Their views on wrestling and life is what led to them collectively to making a decision to stay in AEW. Page says they felt like four voices were louder than one when negotiating their deals. He pointed out that they’ve traveled alongside one another on a journey that has included a number of stops — in New Japan, in Ring of Honor, and the very start of AEW.
“It felt like one big ride, and it wasn’t a ride that we wanted to get off of together,” he says. “So whatever we did next, we knew that we wanted to do it together.”
That ride continues into Saturday, where Hangman says he plans to take care of business against Swerve.
“I fully intend to finish that for good on Saturday,” he says. “Once I can bring closure to that, for me, I feel that now I’m in a very different place than I was for the past year and a half, and I feel extremely motivated and I know that once my current goal is done, (winning the world title again will) be my next one.”
Hangman says winning the championship was a very special time for him. He was the fourth champion in the promotion’s history following Chris Jericho, Jon Moxley, and Omega, and the gravity of being at the very top of the AEW food chain is not something that is lost on him.
But heavy is the head that wears the crown, and even Page admits that the physical and mental strain got overwhelming, going as far as to admit that he was “so deep in it … almost too much.”
As time has gone on, though, he’s been given an opportunity to reflect on his spell as champion. And as he does that, he’s able to look back on what he accomplished and hold his head up high, all while feeling a sense of excitement about what his future holds.

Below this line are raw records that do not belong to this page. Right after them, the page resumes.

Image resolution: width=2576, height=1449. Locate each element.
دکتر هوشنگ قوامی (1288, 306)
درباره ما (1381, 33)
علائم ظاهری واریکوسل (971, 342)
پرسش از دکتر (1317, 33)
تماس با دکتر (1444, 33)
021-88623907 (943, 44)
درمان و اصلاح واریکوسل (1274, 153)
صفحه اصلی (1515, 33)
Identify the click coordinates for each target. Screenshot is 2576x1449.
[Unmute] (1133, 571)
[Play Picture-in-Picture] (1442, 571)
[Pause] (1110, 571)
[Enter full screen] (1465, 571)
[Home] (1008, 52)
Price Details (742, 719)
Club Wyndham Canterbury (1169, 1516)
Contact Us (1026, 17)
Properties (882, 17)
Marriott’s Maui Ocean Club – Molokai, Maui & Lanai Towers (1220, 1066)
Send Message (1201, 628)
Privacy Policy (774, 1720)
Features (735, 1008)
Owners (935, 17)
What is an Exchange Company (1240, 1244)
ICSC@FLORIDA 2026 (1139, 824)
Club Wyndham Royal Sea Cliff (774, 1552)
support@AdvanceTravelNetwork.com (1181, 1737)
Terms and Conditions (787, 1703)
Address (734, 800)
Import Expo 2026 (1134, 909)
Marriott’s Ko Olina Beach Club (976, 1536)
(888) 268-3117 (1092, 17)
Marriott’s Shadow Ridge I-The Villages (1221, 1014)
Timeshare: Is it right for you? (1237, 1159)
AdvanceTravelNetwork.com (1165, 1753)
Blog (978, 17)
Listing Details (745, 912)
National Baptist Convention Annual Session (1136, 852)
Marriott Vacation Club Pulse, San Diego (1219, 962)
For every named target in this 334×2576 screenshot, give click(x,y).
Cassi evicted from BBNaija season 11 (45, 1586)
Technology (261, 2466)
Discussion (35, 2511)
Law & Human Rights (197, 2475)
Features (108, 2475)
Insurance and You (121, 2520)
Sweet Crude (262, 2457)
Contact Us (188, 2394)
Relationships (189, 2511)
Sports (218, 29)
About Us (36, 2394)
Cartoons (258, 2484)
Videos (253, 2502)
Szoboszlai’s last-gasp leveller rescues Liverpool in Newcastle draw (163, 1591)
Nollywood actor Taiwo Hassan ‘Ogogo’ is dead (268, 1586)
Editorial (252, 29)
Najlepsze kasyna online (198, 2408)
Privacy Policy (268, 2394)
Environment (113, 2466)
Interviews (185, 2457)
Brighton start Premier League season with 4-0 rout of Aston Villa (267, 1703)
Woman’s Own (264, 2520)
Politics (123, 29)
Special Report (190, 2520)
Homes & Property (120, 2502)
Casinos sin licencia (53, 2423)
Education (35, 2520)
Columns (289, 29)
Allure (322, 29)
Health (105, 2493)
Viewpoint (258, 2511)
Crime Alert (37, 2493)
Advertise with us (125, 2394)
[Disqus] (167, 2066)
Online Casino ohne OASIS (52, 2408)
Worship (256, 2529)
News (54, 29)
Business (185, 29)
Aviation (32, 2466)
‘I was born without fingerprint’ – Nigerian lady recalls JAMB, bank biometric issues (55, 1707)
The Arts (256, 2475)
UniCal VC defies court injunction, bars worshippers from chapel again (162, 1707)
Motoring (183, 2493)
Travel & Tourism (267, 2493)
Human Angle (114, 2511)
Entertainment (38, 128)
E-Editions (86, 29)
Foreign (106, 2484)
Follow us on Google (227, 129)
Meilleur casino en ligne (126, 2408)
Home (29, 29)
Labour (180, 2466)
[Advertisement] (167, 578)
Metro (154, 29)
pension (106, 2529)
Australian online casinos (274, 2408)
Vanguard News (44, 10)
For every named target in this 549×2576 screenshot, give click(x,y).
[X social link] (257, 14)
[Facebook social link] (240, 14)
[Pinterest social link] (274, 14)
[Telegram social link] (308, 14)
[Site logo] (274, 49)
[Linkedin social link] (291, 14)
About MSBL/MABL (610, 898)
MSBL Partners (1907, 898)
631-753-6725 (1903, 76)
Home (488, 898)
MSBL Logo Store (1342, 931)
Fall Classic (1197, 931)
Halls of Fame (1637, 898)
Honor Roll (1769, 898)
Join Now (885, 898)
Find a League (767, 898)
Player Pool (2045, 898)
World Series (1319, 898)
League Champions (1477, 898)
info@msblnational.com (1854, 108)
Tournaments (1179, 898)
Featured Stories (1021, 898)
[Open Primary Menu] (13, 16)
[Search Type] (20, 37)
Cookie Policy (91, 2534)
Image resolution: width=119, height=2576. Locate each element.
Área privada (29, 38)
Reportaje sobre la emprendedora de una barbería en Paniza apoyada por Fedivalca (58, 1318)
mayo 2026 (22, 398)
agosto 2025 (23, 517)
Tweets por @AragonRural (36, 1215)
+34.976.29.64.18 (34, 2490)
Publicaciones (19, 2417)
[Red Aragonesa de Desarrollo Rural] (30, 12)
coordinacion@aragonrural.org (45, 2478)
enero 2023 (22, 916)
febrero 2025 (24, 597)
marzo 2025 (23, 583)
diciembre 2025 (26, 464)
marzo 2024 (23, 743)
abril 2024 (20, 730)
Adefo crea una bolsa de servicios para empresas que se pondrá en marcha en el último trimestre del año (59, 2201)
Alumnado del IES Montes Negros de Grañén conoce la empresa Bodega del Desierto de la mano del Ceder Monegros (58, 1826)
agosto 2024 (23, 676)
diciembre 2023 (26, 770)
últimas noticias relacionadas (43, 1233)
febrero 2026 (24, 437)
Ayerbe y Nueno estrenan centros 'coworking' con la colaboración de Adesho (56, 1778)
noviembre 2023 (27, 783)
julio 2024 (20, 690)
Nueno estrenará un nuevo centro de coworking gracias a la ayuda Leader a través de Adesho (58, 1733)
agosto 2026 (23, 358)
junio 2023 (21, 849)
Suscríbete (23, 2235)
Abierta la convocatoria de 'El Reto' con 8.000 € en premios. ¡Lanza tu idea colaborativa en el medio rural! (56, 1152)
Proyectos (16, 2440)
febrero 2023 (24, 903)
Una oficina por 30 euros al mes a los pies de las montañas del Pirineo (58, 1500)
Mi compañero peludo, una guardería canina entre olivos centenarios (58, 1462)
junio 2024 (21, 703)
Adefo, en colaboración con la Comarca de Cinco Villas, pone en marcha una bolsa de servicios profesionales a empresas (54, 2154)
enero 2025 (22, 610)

“The whole thing was taxing on my body, on my mind, on every part of life that you can imagine,” he says. “Looking back at it, I can always say… I wish I had done something differently or this or that or had it ended this way or that way. But I’m not going to do that. I’m proud of it. It’s more than most wrestlers ever accomplish in their lifetime. I should be proud of that and I am proud of it. And I’m looking forward to doing it again.”